But there are critical voices: a study that appeared in the journal Atmospheric Chemistry and Physics on 19 July this year reveals that hydrogen, when released into the atmosphere, has a far greater ‘heating’ power than previously thought, two to six times greater. Treating hydrogen with extreme caution by paying maximum attention to leakage will therefore be a must: with a 10% leakage rate, a value that many scientists consider plausible, blue hydrogen (with carbon capture and methane loss of 3%) could increase the warming impact by 25% in 20 years. The ‘green’ hydrogen produced would still reduce warming effects by two-thirds compared to fossil fuels, but far less than the climate-neutral promise claimed by hydrogen advocates.
The automobile industry has already been involved in producing hydrogen-powered vehicles for twenty years – first with prototypes, then with commercial vehicles: the BMW Hydrogen 7 of 2007 is the first hydrogen-powered car (with a combustion engine) put into circulation in a small series, about a hundred units.

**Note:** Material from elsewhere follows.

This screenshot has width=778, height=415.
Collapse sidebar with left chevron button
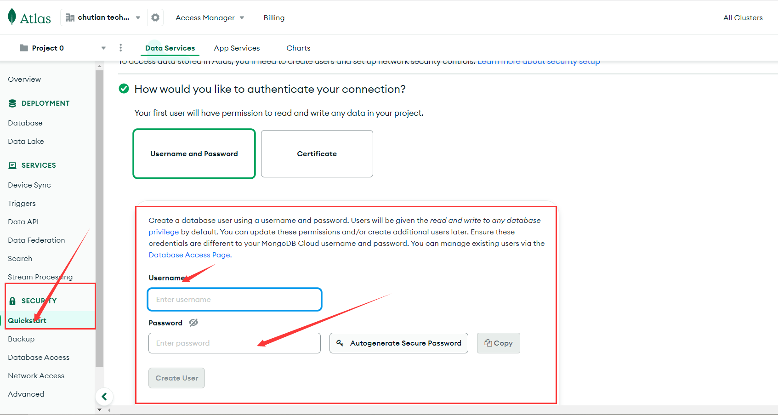tap(104, 397)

Now there are several examples on the market, distributed by the major brands: they have the advantage of an attractive autonomy, since a full tank can be driven for up to 1,000 km, but they are significantly expensive, to the point that some manufacturers offer them for hire. Another major disadvantage are the very few refuelling points: as of today there are only about a hundred in Germany, 29 in France, 9 in Spain and only 6 in Italy: although general expansion is expected in the short term, we are still very far from sustainable usability.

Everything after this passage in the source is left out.